Unpredictable things that derail what we intend to do are annoying, and they can be dangerous. Like icy patches hidden under the snow, they're often hidden. Hazards are on my mind today.

On a larger scale, I've been reflecting about hidden places where safety gets derailed ever since a link to an article in the UK hit my Tweet stream last week. The headline and the original tweet used precious characters to say this: "Nurses who overdosed two Heartlands Hospital cancer patients escape punishment by professional body." The re-tweeted version that came to me included these words: "Sometimes sorry is not enough."

Based on the published account of these errors, the tragic events that resulted in the deaths of two patients did not happen because the nurses and physician intended to harm them.

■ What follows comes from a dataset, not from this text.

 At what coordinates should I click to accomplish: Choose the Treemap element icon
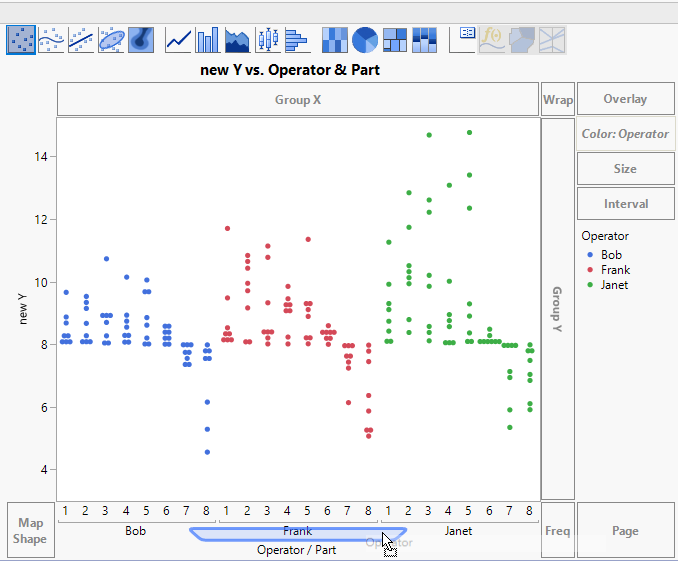[395, 40]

Rather, the processes they used to provide care on a regular basis failed when they were subjected to a drug's hidden hazard: Safe dosing of the drug involved, amphotericin, depends upon whether the specific product on hand is in a conventional or liposomal formulation.

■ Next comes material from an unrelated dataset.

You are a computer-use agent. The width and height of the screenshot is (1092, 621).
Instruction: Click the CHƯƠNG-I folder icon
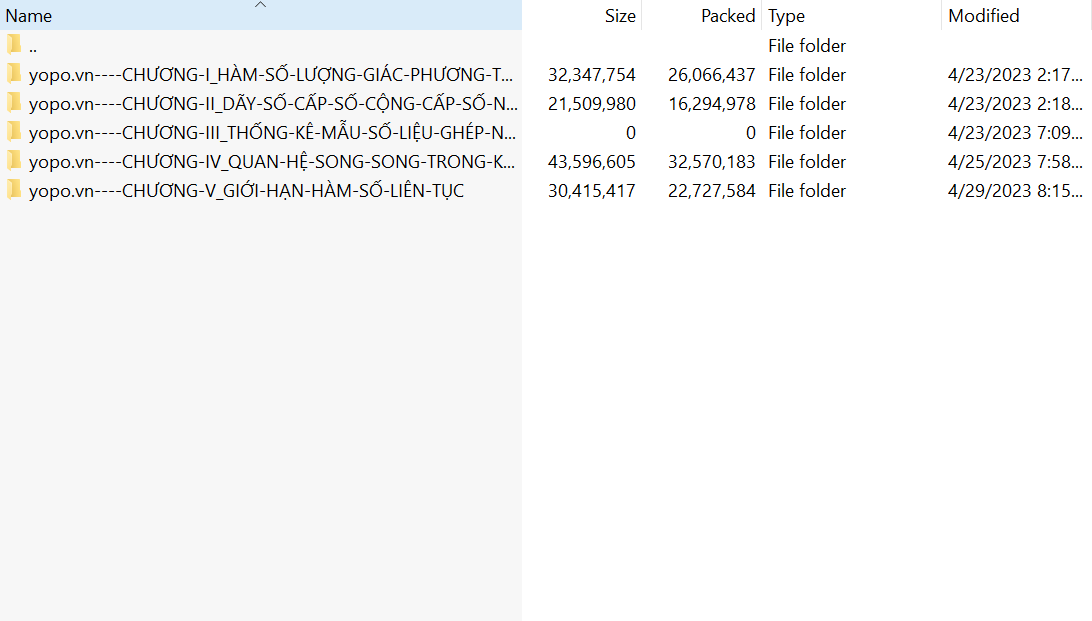pos(14,74)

The Institute for Safe Medication Practices defines a series of routine checks and balances that should be in place in clinical settings where amphotericin is used. Differentiating--calling out in a way that is obvious and unmistakable to all clinicians who prescribe, dispense, and administer drugs with liposomal formulations--is one of the strategies necessary to prevent these errors. It's also worth noting that liposomal formulations of drugs are part of a group designated as "High Alert Medications" so-called because they are highly likely to cause grave harm when used in error.

The process the clinicians used the day two people in the UK died failed because it was insufficient to prevent or detect a potentially lethal error that was set in motion. The nurses told the professional board that they were "very sorry," words that seem to have fueled the grief of the families and caused some in the global community to judge them, too.

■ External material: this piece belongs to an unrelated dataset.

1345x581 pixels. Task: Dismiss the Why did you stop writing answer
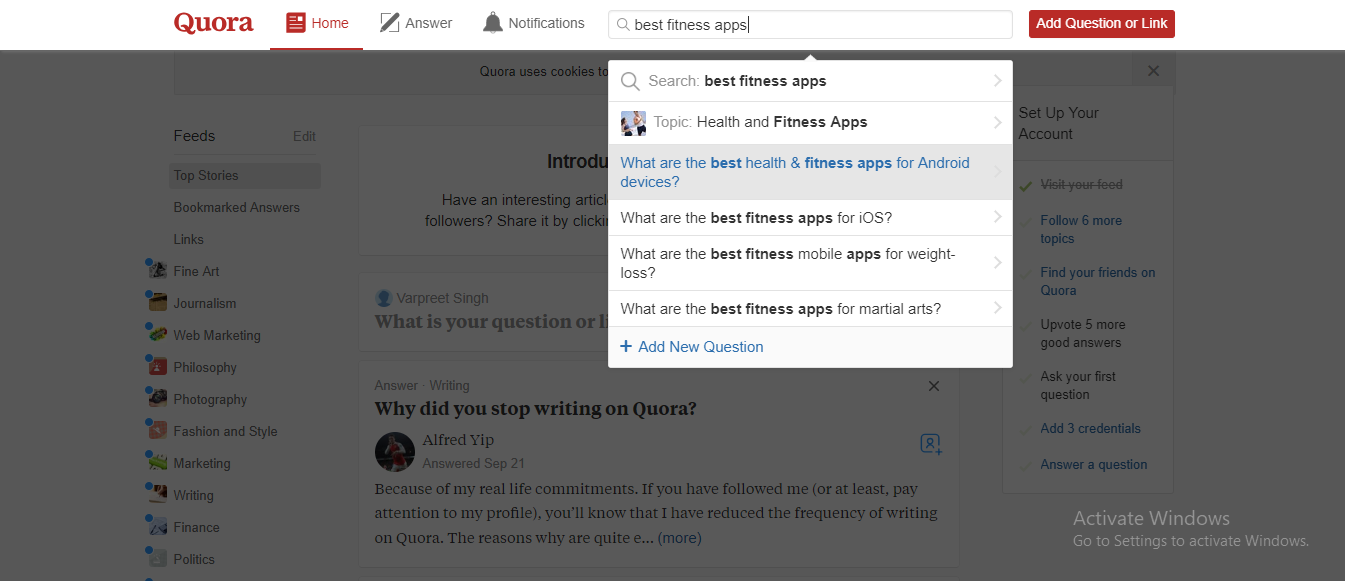click(x=933, y=385)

"I'm sorry," no matter how sincerely felt or expressed, does not restore the dead to the living. That is not the purpose of expressing remorse nor for accepting an apology. The survivors of a terrible tragedy caused by medical error must be supported in how they choose to proceed, dealing with the unwelcome life-altering changes such events hoist upon them. Survivors must be free to accept or not accept expressions of regret (although many find  sincere apologies by individual clinicians and organizational leaders lessen their burdens).

But how we treat the people at the "sharp end" of a tragic system failure is ultimately a measure of safety culture. And it's a place where where good people (including many patient safety experts and healthcare professionals) slip on a hidden hazard. Saying that the nurses involved in this error "escape punishment" suggests they deserve punishment. And "sometimes sorry is not enough" leaves me scratching my head. What would be enough?
The needs of those intimately involved in errors that cause grave harm have remained unexplored, hidden. Don't miss the opportunity to learn more about this error of omission in TRUST: Five Rights of the Second Victim. (Click this [link] to reach the TMIT Articles homepage where a pdf of "Trust: Five Rights of the Second Victim" can be downloaded.) And on Thursday, 2/4 the Institute for Healthcare Improvement is hosting Adverse Events and their Aftermath: SOS from Clinicians, a conversation facilitated by patient safety leaders from the professional and patient communities.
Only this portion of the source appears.